The records section start

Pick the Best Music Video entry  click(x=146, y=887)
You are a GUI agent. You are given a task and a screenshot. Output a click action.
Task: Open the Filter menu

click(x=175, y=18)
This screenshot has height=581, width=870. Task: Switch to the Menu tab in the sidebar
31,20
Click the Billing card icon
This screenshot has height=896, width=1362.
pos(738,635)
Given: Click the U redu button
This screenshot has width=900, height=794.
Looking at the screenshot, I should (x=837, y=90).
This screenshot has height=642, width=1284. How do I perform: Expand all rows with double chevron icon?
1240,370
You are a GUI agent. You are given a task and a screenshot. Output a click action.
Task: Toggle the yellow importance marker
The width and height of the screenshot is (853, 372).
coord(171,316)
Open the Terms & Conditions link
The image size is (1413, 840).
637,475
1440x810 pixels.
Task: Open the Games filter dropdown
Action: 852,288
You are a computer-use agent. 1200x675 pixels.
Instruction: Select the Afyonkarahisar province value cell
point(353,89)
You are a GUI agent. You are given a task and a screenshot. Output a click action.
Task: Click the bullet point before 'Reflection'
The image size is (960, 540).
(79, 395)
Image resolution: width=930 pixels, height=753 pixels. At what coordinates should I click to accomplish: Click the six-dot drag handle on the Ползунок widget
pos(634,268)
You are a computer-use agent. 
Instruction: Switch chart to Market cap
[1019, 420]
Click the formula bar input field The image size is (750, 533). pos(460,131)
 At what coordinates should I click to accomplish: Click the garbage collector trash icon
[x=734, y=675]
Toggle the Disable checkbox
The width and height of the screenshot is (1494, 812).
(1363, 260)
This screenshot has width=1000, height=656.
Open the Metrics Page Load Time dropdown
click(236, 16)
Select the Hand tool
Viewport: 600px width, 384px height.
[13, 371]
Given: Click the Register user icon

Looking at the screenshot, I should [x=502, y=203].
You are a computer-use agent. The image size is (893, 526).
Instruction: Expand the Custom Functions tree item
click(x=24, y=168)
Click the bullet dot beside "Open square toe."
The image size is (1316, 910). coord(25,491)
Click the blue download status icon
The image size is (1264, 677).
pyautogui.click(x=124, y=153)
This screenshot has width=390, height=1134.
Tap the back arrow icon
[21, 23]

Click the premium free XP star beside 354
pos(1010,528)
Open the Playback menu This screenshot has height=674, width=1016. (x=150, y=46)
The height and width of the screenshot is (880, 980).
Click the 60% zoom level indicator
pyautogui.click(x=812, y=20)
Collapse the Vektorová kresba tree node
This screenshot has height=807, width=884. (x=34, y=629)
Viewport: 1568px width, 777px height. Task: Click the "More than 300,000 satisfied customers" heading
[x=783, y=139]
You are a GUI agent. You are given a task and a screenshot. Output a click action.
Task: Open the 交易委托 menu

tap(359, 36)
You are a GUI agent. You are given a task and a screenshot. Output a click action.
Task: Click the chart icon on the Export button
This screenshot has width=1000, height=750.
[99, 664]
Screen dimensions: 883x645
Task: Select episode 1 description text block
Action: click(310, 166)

The records section end

* Instructions for the task:
Repeat the material, keeping every word exactly as it is.

* Solution to this exercise:
Pick the Best Music Video entry  click(x=146, y=887)
You are a GUI agent. You are given a task and a screenshot. Output a click action.
Task: Open the Filter menu

click(x=175, y=18)
This screenshot has height=581, width=870. Task: Switch to the Menu tab in the sidebar
31,20
Click the Billing card icon
This screenshot has height=896, width=1362.
pos(738,635)
Given: Click the U redu button
This screenshot has width=900, height=794.
Looking at the screenshot, I should (x=837, y=90).
This screenshot has height=642, width=1284. How do I perform: Expand all rows with double chevron icon?
1240,370
You are a GUI agent. You are given a task and a screenshot. Output a click action.
Task: Toggle the yellow importance marker
The width and height of the screenshot is (853, 372).
coord(171,316)
Open the Terms & Conditions link
The image size is (1413, 840).
637,475
1440x810 pixels.
Task: Open the Games filter dropdown
Action: 852,288
You are a computer-use agent. 1200x675 pixels.
Instruction: Select the Afyonkarahisar province value cell
point(353,89)
You are a GUI agent. You are given a task and a screenshot. Output a click action.
Task: Click the bullet point before 'Reflection'
The image size is (960, 540).
(79, 395)
Image resolution: width=930 pixels, height=753 pixels. At what coordinates should I click to accomplish: Click the six-dot drag handle on the Ползунок widget
pos(634,268)
You are a computer-use agent. 
Instruction: Switch chart to Market cap
[1019, 420]
Click the formula bar input field The image size is (750, 533). pos(460,131)
 At what coordinates should I click to accomplish: Click the garbage collector trash icon
[x=734, y=675]
Toggle the Disable checkbox
The width and height of the screenshot is (1494, 812).
(1363, 260)
This screenshot has width=1000, height=656.
Open the Metrics Page Load Time dropdown
click(236, 16)
Select the Hand tool
Viewport: 600px width, 384px height.
[13, 371]
Given: Click the Register user icon

Looking at the screenshot, I should [x=502, y=203].
You are a computer-use agent. The image size is (893, 526).
Instruction: Expand the Custom Functions tree item
click(x=24, y=168)
Click the bullet dot beside "Open square toe."
The image size is (1316, 910). coord(25,491)
Click the blue download status icon
The image size is (1264, 677).
pyautogui.click(x=124, y=153)
This screenshot has width=390, height=1134.
Tap the back arrow icon
[21, 23]

Click the premium free XP star beside 354
pos(1010,528)
Open the Playback menu This screenshot has height=674, width=1016. (x=150, y=46)
The height and width of the screenshot is (880, 980).
Click the 60% zoom level indicator
pyautogui.click(x=812, y=20)
Collapse the Vektorová kresba tree node
This screenshot has height=807, width=884. (x=34, y=629)
Viewport: 1568px width, 777px height. Task: Click the "More than 300,000 satisfied customers" heading
[x=783, y=139]
You are a GUI agent. You are given a task and a screenshot. Output a click action.
Task: Open the 交易委托 menu

tap(359, 36)
You are a GUI agent. You are given a task and a screenshot. Output a click action.
Task: Click the chart icon on the Export button
This screenshot has width=1000, height=750.
[99, 664]
Screen dimensions: 883x645
Task: Select episode 1 description text block
Action: click(310, 166)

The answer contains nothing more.